**Text segment**.
Disaggregated inference won. Here’s how to adopt it without burning a year of engineering

May 25, 2026

A user types a question into your chat product. The question is long — they pasted a 14-page contract and asked for the third clause to be summarised. Your serving stack does what every textbook tells it to do: it dispatches the request to a vLLM replica, which begins a forward pass over every token in the prompt to build the KV-cache. The pass takes 2.3 seconds. During those 2.3 seconds, the same replica is supposed to be generating one token at a time for 73 other users who are halfway through their own conversations. They are not. They are waiting. Their TPOT — the time between tokens they see appear on the screen — has just spiked from 38 ms to over a second, because the GPU that is serving them is busy serving one person reading a contract. By the time the contract user gets their first token, an hour’s worth of P99 latency complaints is sitting in your incident channel.

**What to work on**.
1 > Print the passage of the disaggregated inference article from "A user types" up to and including "your incident channel.".
2 > Answer these questions using the disaggregated inference article:
(a) What date does the article carry?
(b) How many pages long is the contract the user pasted?
(c) What was the TPOT before it spiked to over a second?

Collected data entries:
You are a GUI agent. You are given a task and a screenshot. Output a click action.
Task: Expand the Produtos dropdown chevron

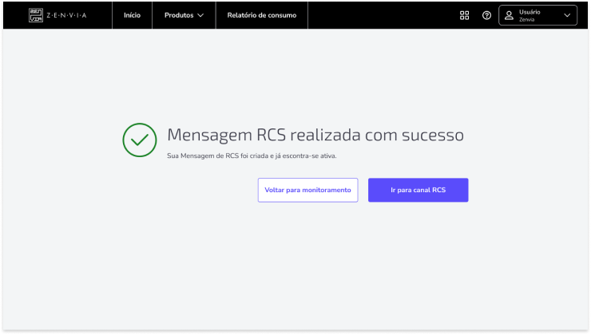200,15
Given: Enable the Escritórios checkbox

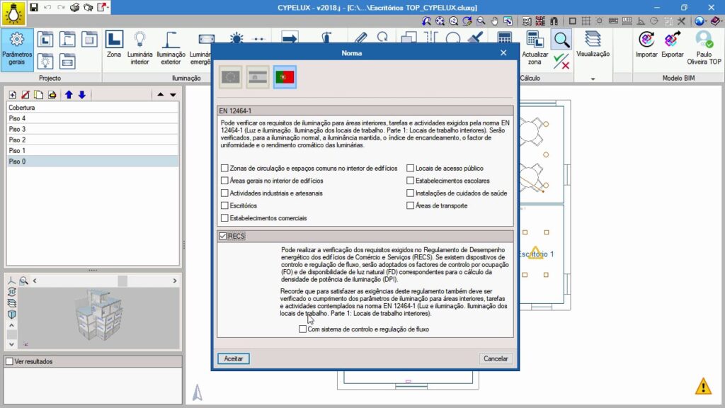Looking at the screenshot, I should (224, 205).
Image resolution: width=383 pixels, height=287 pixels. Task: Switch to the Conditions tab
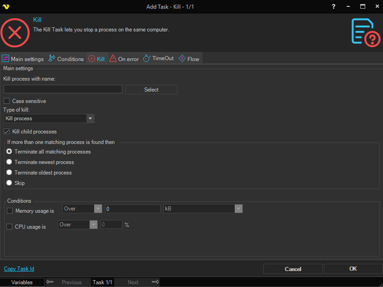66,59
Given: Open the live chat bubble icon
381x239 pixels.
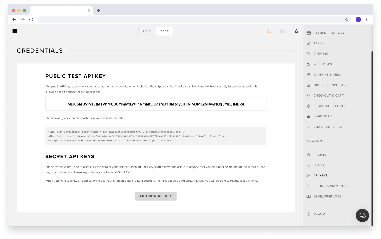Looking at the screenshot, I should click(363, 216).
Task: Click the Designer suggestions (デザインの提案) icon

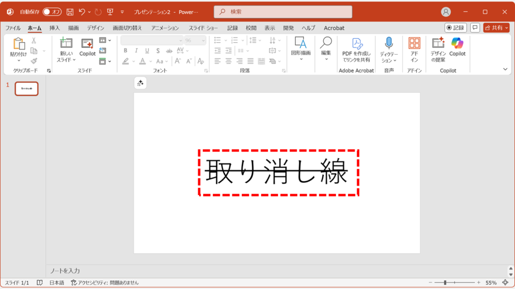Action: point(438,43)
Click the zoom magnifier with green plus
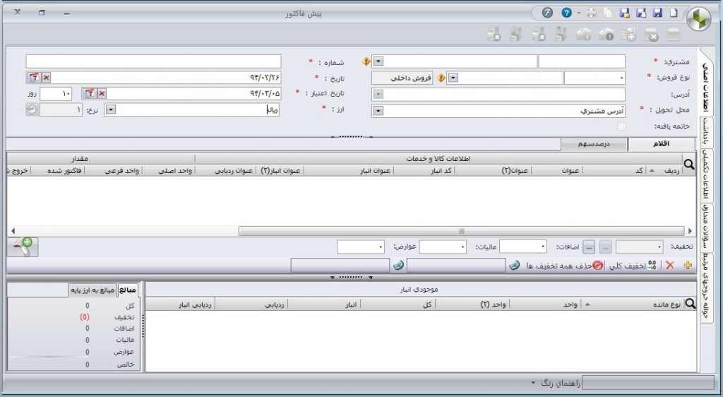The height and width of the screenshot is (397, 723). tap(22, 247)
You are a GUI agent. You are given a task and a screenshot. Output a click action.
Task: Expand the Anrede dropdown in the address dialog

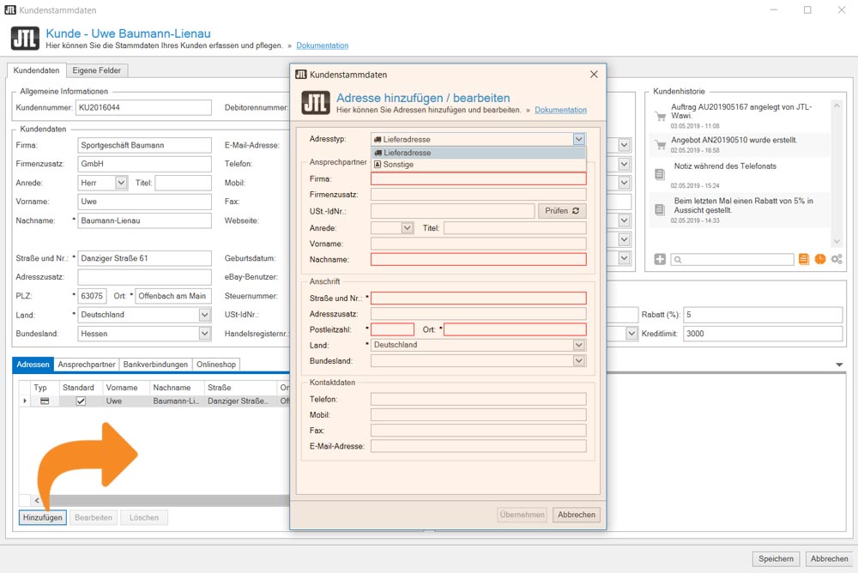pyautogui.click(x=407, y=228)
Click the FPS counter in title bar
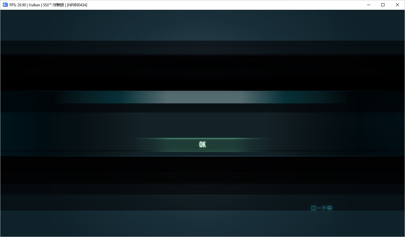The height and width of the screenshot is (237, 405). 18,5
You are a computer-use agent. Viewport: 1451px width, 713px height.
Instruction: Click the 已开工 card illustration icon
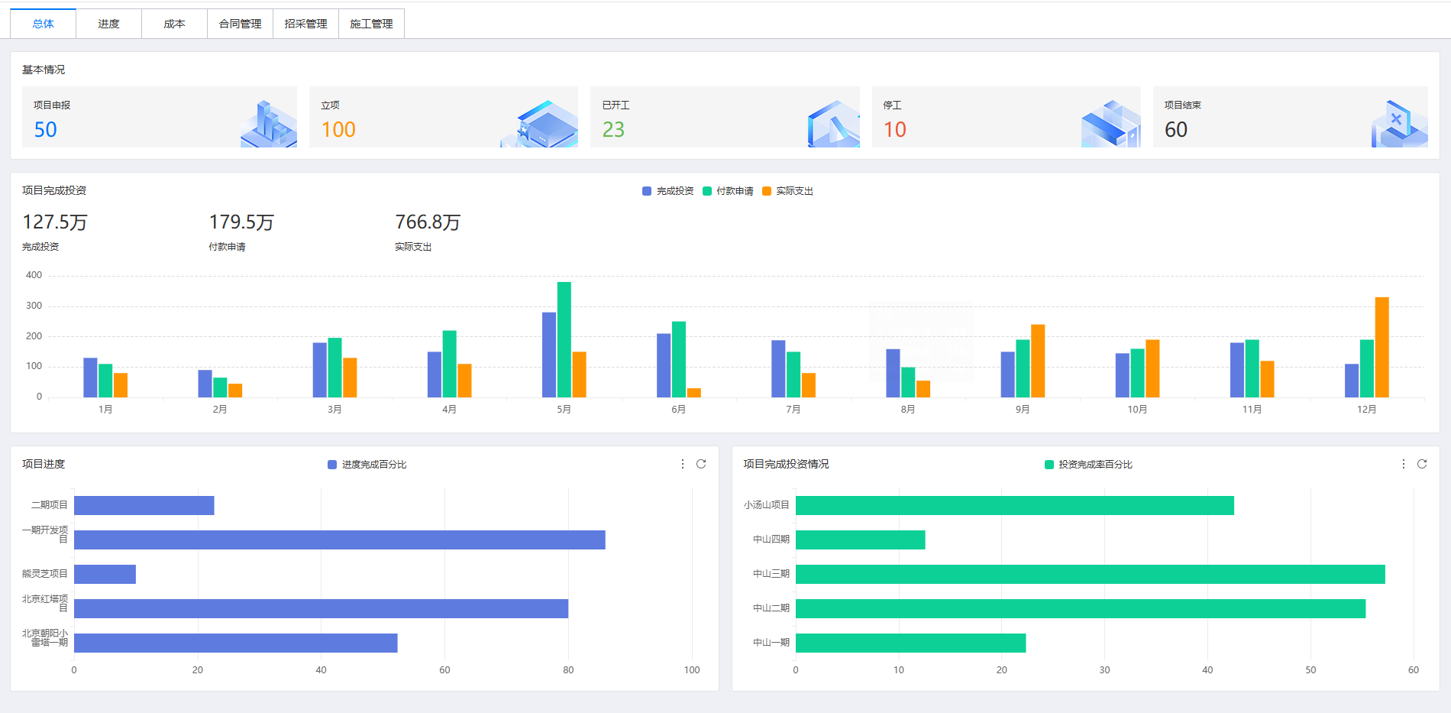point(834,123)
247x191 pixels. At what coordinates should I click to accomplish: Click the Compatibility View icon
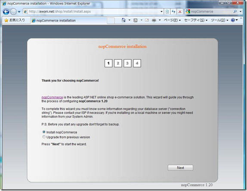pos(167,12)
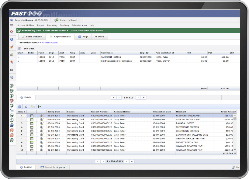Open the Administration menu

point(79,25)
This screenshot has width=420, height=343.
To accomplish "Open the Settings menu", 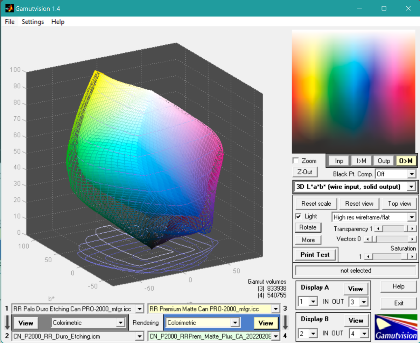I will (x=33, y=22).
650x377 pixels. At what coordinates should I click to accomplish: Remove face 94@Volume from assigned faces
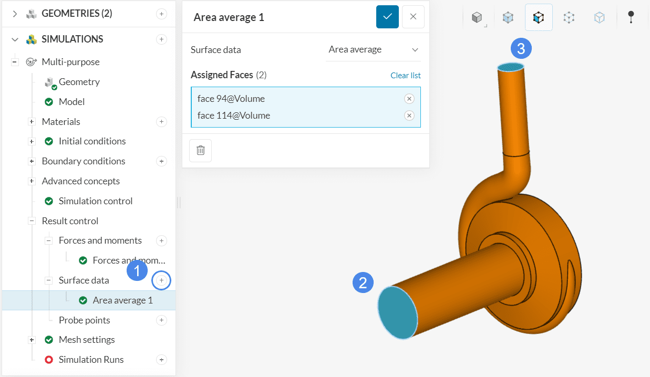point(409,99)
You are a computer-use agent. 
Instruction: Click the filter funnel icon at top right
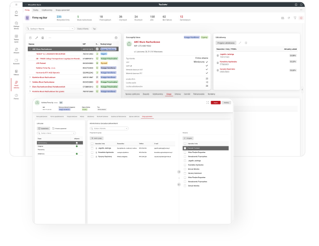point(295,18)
---
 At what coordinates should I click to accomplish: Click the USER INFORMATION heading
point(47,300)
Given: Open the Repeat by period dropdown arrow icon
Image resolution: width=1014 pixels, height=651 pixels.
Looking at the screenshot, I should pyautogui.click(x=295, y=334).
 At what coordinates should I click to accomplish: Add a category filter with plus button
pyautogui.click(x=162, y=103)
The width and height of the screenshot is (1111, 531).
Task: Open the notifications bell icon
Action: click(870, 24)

**Replies**.
1 >
A user types a question into your chat product. The question is long — they pasted a 14-page contract and asked for the third clause to be summarised. Your serving stack does what every textbook tells it to do: it dispatches the request to a vLLM replica, which begins a forward pass over every token in the prompt to build the KV-cache. The pass takes 2.3 seconds. During those 2.3 seconds, the same replica is supposed to be generating one token at a time for 73 other users who are halfway through their own conversations. They are not. They are waiting. Their TPOT — the time between tokens they see appear on the screen — has just spiked from 38 ms to over a second, because the GPU that is serving them is busy serving one person reading a contract. By the time the contract user gets their first token, an hour’s worth of P99 latency complaints is sitting in your incident channel.

2 >
(a) May 25, 2026
(b) 14 pages
(c) 38 ms